METHOD: Kruskal-Wallis test (nonparametric alternative to
ANOVA). Chosen because scout ratings are ordinal — a rating
of 8 indicates "better" than 6, but the magnitude of the
difference is subjective and not guaranteed to be uniform
across the scale.
RESULT: Performance ratings differ significantly across
positions (H = 28.45, df = 4, p < 0.001).
KEY FINDINGS:
- Point Guards receive the highest ratings
(median = 8.0, mean rank = 41.2)
- Centers receive the lowest ratings
(median = 5.0, mean rank = 13.4)
- The pattern is monotonically decreasing:
PG > SG > SF > PF > C
POST-HOC (Bonferroni-corrected):
- PG significantly higher than SF, PF, and C
- SG significantly higher than PF and C
- SF vs. PF, SF vs. C: not significant after correction
- PG vs. SG: borderline
INTERPRETATION:
There are two possible explanations for this pattern:
1. GENUINE PERFORMANCE GRADIENT: Guards on the Raptors are
genuinely performing at a higher level than frontcourt
players. This would suggest the front office should
prioritize acquiring or developing frontcourt talent.
2. SCOUT RATING BIAS: Guards produce more visible, highlight-
friendly plays (three-pointers, assists, steals). Centers
contribute in ways that are harder to rate numerically
(screens, defensive positioning, rebounding position).

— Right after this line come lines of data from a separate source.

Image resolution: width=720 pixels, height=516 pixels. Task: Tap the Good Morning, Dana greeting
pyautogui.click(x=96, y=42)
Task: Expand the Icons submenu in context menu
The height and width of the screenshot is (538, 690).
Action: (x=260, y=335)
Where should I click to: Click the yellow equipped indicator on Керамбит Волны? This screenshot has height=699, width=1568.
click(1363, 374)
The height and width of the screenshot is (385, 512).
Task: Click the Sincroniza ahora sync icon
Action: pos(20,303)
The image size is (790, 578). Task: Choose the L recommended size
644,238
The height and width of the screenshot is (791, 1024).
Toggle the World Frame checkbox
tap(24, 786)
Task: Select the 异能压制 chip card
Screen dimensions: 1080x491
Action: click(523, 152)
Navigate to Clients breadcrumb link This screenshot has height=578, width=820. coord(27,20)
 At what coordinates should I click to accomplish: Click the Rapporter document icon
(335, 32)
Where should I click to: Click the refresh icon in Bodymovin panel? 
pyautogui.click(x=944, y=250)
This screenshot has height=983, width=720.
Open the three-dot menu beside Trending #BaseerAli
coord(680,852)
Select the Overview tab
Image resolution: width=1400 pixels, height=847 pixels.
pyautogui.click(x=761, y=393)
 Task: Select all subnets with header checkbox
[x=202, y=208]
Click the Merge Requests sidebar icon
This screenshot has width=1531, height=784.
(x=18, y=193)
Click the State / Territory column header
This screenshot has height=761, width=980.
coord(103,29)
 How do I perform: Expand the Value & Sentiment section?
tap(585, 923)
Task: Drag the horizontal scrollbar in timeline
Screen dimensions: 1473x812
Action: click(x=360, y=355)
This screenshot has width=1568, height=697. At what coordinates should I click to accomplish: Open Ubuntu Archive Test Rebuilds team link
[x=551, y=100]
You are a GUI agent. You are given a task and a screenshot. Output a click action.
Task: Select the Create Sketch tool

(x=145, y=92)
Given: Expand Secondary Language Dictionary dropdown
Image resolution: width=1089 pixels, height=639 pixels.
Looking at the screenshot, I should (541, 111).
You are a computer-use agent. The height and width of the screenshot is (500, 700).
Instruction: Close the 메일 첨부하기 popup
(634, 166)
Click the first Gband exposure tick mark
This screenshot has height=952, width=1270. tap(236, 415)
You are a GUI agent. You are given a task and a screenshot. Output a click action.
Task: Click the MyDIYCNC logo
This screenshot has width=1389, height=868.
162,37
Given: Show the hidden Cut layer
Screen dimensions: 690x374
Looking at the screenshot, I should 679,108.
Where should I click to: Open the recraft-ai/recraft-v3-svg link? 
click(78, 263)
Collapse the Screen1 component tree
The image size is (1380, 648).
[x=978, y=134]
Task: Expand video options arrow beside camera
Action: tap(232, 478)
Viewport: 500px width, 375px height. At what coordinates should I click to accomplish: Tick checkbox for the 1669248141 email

The rating system may systematically undervalue
frontcourt contributions.
RECOMMENDATION:
Before making personnel decisions based on these ratings:
a) Review scout rating criteria for position-specific
adjustments
b) Compare ratings to objective metrics (PER, Win Shares)
to check for systematic bias
c) Consider position-specific rating scales
d) Survey scouts about their rating processes
STATISTICAL NOTE:
The Kruskal-Wallis test was used because scout ratings are
ordinal (1-10 scale). An ANOVA on the same data gives
a concordant result (p < 0.001), but the Kruskal-Wallis
test is methodologically more appropriate for ordinal data.
=================================================================
The Deeper Question
Sam brings the analysis to the coaching staff meeting. Head Coach Williams looks at the results and asks the question Sam was hoping for:
"So are our guards actually better, or are our scouts just rating them higher because they're more fun to watch?"
Sam replies: "That's exactly the right question, Coach. The statistics can tell us that the ratings differ across positions. But whether that difference reflects genuine performance or rating bias — that's something the statistics alone can't answer. We need to dig deeper."
He continues: "Think of it this way. The Kruskal-Wallis test tells us the pattern in the ratings is real — it's not random noise. But the cause of that pattern could be performance differences, rating bias, or both. To tease those apart, we'd need to compare the ordinal ratings against objective metrics that don't depend on scout subjectivity."
Theme 1 — Statistics as a Superpower: The nonparametric test didn't just answer Sam's question — it reframed it. By confirming that the rating differences are real (not random), the Kruskal-Wallis test elevated the conversation from "do the numbers look different?" to "why do the numbers look different?" That's the upgrade from data to insight. And it's the kind of question that leads to better decisions — whether those decisions are about player acquisition, scout training, or rating system design.
Lessons for Your Own Work
-
Ordinal data demands nonparametric methods. Scout ratings, survey responses, pain scales — any time the numbers represent ordered categories rather than precise measurements, consider nonparametric tests. The methods in this chapter are designed for exactly this situation.
-
Statistical significance doesn't explain causation. Sam found that ratings differ across positions. The test doesn't tell him why. Is it real performance differences? Scout bias? Both? Answering that requires additional data and domain expertise — a theme that has run through this textbook since Chapter 4.
-
Small samples aren't a death sentence. Sam had only 10 ratings per position — too few for reliable normality assessment. Nonparametric methods gave him trustworthy results with modest data.
-
Present results in context. Sam's report doesn't just say "H = 28.45, p < 0.001." It explains what that means for the organization, offers competing interpretations, and recommends next steps. That's what separates statistical analysis from statistical reporting.
-
The best analysis raises better questions. The Kruskal-Wallis test didn't end the investigation — it focused it. Now the team knows where to look: not "are there differences?" but "what's driving the differences we know are real?"